The client lies with legs out straight and arms at sides (see Image 8). Note where the rib cage is positioned relative to the pelvis and where the client is primarily breathing, paying attention to the rate, depth, and ease of breath. If within your scope of practice, you can then perform a rib cage mobility assessment by gently rocking the client’s thorax side-to-side and noting the ease at which it moves (see Image 9), observing for:
- alignment — the inferior aspect of the rib cage should face towards the pelvis. An upward positioned rib cage is considered to be dysfunctional;
- the client’s primary respiratory pattern — the rib cage should move lateral and posterior and the diaphragm should move inferior with inspiration and superior with expiration. There should be minimal movement of the neck or chest during quiet respiration. Lack of rib cage movement either laterally or posteriorly represents a dysfunctional breathing strategy;
- mobility of the thorax — the thorax should be mobile and supple at rest. Excessive restriction, stiffness, and/or abdominal or back "gripping" represent a dysfunctional stabilization strategy and must be released to allow for optimal respiratory patterns and trunk motion during gait (Lee, 2008).
Any faulty patterns discovered during these assessments will need to be corrected prior to initiating fundamental movement patterns or the client will simply fall back into habitual patterns. We'll present a corrective movement strategy and progressions to address these issues in Part II.
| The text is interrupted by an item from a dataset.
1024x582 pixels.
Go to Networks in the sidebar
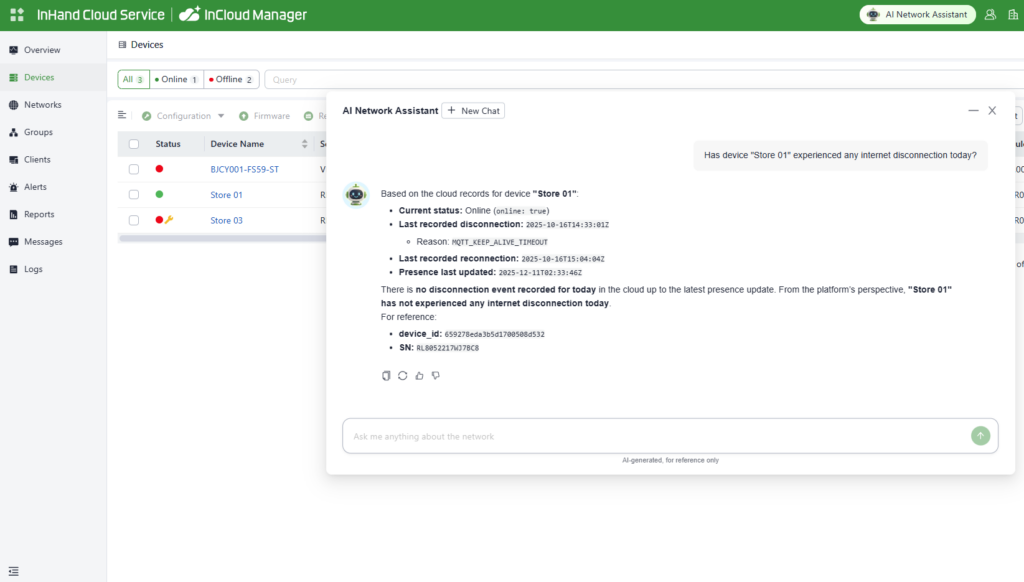pyautogui.click(x=42, y=105)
Gait is one of the fundamental movement patterns and is a common cause of repetitive movement dysfunction. Unfortunately for our clients, gait rarely receives the attention it deserves in traditional personal training and rehabilitation programs. This article discussed several of the key components of the gait cycle as well as introduced two of the common causes for movement dysfunction as they relate to the gait cycle. Part II of this article will present the fitness professional with corrective movement strategies and progressions for improving the biggest challenges that clients have during the gait cycle—primarily deceleration and stabilization during the loading response and mid-stance phases.
- Allen, S., Waerlop, I. & Lardner, R. (2007). The Basics of Gait. Dynamic Chiropractic. Vol. 25, Issue 23. Downloaded May 25, 2011. Retrieved from http://www.dynamicchiropractic.com/mpacms/dc/article.php?id=52419.
- Lee, L.J. (2008). Discover the Sports Pelvis: The Role of the Pelvis in Recurrent Groin, Knee, and Hamstring Pain and Injury. The Mid-Atlantic Physical Therapy Associates, Course Handouts: Fairfax, VA.
- Michaud, T. (1997). Foot Orthoses. Thomas Michaud. Self-published: Newton, MA.
- Osar, E. (2005). Form and Function. 2nd ed. Self-published: Chicago, IL.
- Osar, E. (2010). The Integrated Movement Specialist™. Course Handouts: Chicago, IL.